Heap Resizing by BiSheng JDK

In modern containerized deployments, most users' container environments support resource scale-up. However, OpenJDK has a significant limitation: its maximum heap size can only be configured at startup. This means it does not support online resizing, preventing Java applications from immediately using additional memory made available after a container scales up. Applications currently require a restart to reset their maximum heap. To address this limitation, BiSheng JDK introduces online heap memory resizing for the Garbage-First garbage collector (G1GC). This allows users to dynamically update the Java heap memory limit while an application is running, eliminating the need for a JVM restart.

This capability is crucial for Internet and other container-based deployments that require Java application heap memory to resize online in response to container resource scale-up.

UDF Automatic Native Framework

The UDF automatic native framework addresses the inefficient JVM execution often seen in open-source big data systems. It automatically converts Java user-defined functions (UDFs) into C/C++ native UDFs, significantly boosting big data processing performance through efficient memory management and hardware affinity. Essentially, the framework implements a seamless, automatic Java UDF native acceleration mechanism. It comprises the UDF parser, UDF IR optimizer, UDF code generator, and UDF code compiler modules.

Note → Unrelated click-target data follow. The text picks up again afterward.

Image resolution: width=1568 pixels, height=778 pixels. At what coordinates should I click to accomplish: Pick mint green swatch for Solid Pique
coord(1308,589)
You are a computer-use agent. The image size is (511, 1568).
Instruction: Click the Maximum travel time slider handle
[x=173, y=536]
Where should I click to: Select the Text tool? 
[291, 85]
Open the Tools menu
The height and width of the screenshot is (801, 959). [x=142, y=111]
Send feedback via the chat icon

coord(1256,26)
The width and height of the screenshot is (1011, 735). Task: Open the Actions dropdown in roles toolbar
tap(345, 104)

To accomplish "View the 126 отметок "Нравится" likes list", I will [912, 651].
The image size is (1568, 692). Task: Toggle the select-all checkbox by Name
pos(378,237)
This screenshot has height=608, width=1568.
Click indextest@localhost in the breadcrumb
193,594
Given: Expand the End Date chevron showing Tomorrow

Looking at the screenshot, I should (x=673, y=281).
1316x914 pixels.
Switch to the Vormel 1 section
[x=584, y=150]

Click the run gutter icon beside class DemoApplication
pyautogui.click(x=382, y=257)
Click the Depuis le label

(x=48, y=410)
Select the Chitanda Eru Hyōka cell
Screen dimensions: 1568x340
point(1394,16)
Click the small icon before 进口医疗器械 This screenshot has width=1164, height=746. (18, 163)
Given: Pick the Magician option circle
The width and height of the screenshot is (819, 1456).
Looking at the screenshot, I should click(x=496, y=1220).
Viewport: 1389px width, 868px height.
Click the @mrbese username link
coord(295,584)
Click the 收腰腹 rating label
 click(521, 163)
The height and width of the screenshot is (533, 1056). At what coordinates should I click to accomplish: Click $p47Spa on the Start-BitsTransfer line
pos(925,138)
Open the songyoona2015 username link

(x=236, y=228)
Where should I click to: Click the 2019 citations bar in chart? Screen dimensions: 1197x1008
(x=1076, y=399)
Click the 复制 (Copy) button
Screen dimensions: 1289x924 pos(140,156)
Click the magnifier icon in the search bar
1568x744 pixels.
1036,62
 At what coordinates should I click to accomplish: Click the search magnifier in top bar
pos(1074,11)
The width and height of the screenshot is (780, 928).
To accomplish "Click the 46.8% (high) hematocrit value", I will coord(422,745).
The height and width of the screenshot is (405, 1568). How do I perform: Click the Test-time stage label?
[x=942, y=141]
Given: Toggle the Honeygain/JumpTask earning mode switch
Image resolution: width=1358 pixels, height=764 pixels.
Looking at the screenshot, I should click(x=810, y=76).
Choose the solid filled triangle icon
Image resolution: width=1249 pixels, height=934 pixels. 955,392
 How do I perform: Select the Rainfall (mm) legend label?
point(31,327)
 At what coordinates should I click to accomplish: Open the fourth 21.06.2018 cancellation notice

The UDF parser automatically converts the bytecode of a service JAR package into Intermediate Representation (IR) code and extracts UDF code by identifying its specific features. The UDF IR optimizer optimizes the UDF IR from dimensions such as automatic memory object management and hardware-affinity acceleration. The UDF code generator translates the optimized UDF IR into native code. The UDF code compiler compiles the UDF native code into native binaries online. Finally, these UDF native binaries are deployed to big data execution nodes. The native execution engine of the big data system dynamically loads and executes the native binaries. This improves the big data processing performance.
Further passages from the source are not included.